Once, Teresa and I decided to get up-dos for New Years Eve. I won't tell you where, but it was not a good call.
My hairdo took more than two hours to create, made me look unhinged and a hundred years old, and cost a ridiculous amount of money. My hair was pulled tightly back, as if racing away from my
forehead like deer from a forest fire, and secured with weird little
pearls that looked like Frankenstein rivets; behind that, hard, tight, shiny
little sausage curls tumbled, Jonbenet style. This was sprayed with so much
hairspray that when I touched a curl, I mistook it for a plastic comb, asking
Teresa, "When did they put THIS in?"
Teresa's hairdo took less than twenty minutes to create, made her look seventy years old and neurotic, and cost a similarly ridiculous amount of money. Her hair was a scrubby mess of loose, languid frizz
surrounding a strange lump in the shape of a chrysalis or root vegetable on the
back of her head. It looked like a big dust bunny or a matted rat's
nest.
Oh, and it wasn't just hair; we got our make-up done directly afterward. Teresa's wasn't bad, but I had mine
done by an older lady who aptly sized me up as hideous and decided
I deserved bright orange lipstick and a thick coating of pale foundation and
powder which cracked and added wrinkles that weren't even there.

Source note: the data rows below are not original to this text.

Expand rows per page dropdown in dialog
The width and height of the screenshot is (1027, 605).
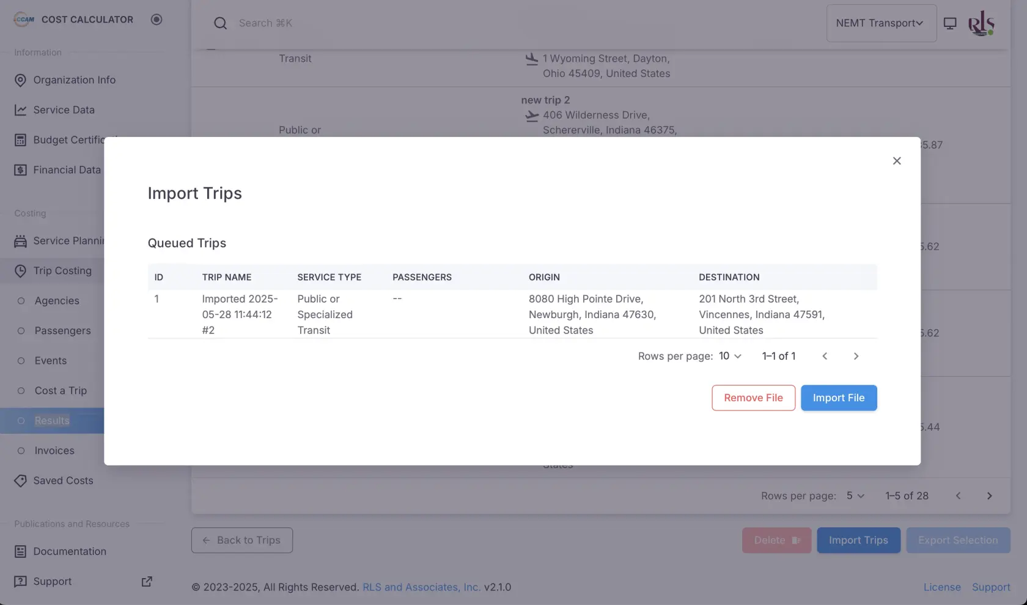(730, 356)
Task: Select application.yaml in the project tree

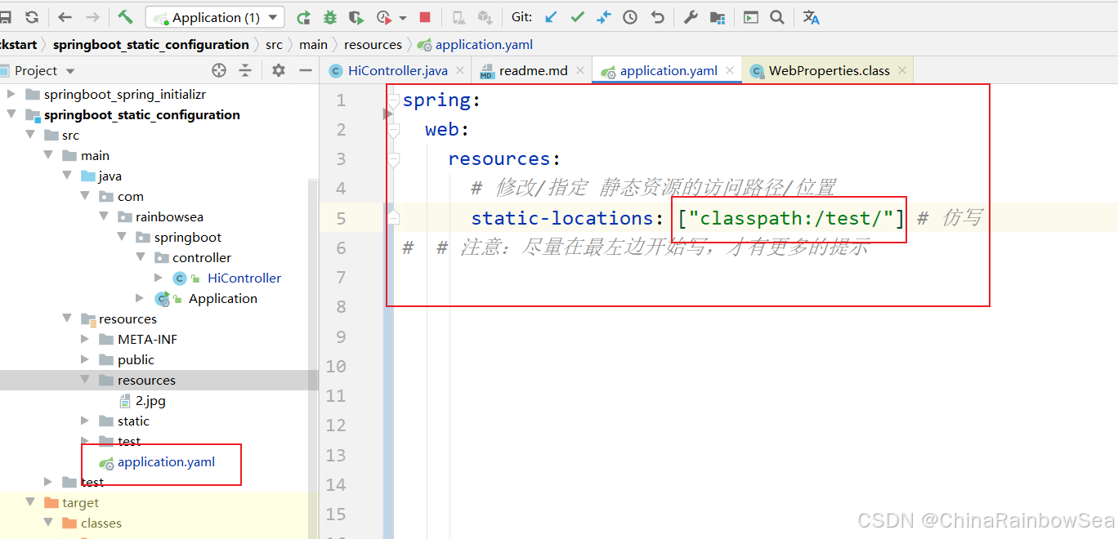Action: pos(166,462)

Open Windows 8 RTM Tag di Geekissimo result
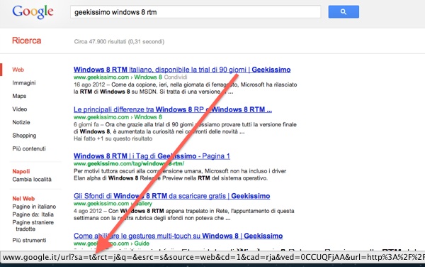pos(152,156)
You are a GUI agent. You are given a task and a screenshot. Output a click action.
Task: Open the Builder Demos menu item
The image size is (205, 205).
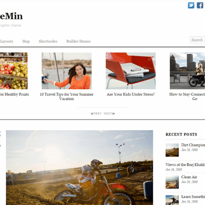(x=79, y=41)
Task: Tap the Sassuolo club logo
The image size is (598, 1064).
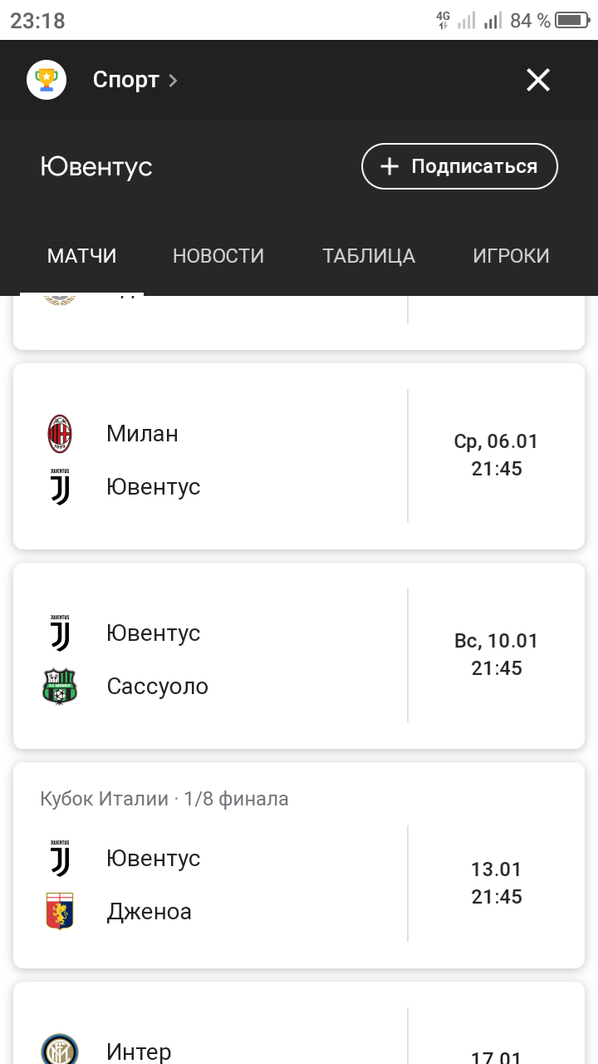Action: pyautogui.click(x=60, y=687)
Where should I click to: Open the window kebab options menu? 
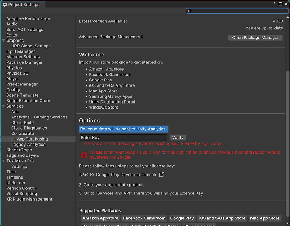point(275,4)
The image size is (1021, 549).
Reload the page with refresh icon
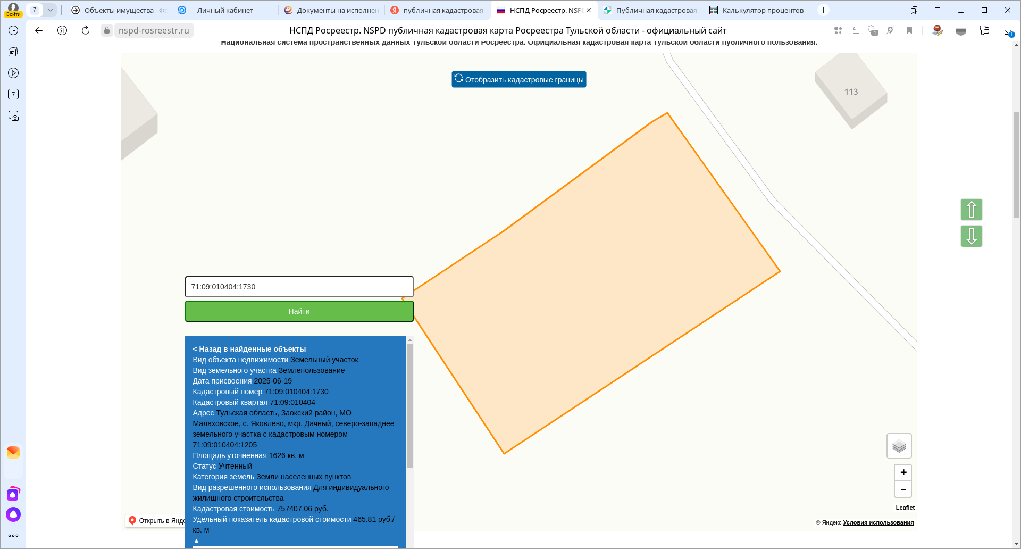[x=86, y=30]
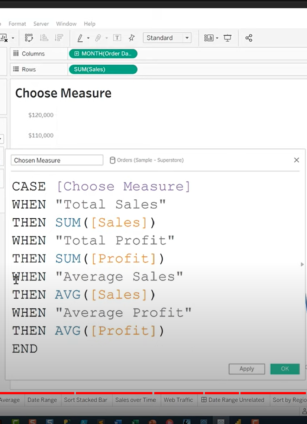This screenshot has height=424, width=307.
Task: Sort the view ascending
Action: (x=43, y=38)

It was Bob
Hope Kabuki make-up. I remember my ancient, worried eyes staring back from the
rear-view mirror on the way home as I tried to figure out if it was as awful as
I thought it was.
It was. We started to laugh, and decided we had to share our
new looks.
Giggling, Teresa and I went to show Mom, acting like we were
totally okay with the hairstyles. We saw her look up happily, register how
awful the hair was, and then realize she had to conceal her look of shock. We
could tell she was trying really hard not to laugh, and we finally let her off
the hook by laughing ourselves, at which point she howled, hanging onto the sink. She asked why Teresa had a rutabaga on her head, and why
they had driven rivets into my skull.
Teresa adds to this narrative, “Needful to say, we then
showered and scrubbed away the awful makeup and styling products, and did our
own hair and makeup for New Year's Eve. I WISH we were unselfish enough to go
out in our scary looks, spreading mirth as a public service, but vanity
triumphed. By the time we hit the parties, we looked rather fetching, and not
so much old, insane, and bizarre.”
As I recall, I did not look fetching - my hair was rendered lifeless by the many washings needed to get the spray out, and I ran out of
time to get artful with my makeup. But as it turned out, looking great was not the thing that brought me joy that night, or in the many times since then that I have remembered that New Year's Eve.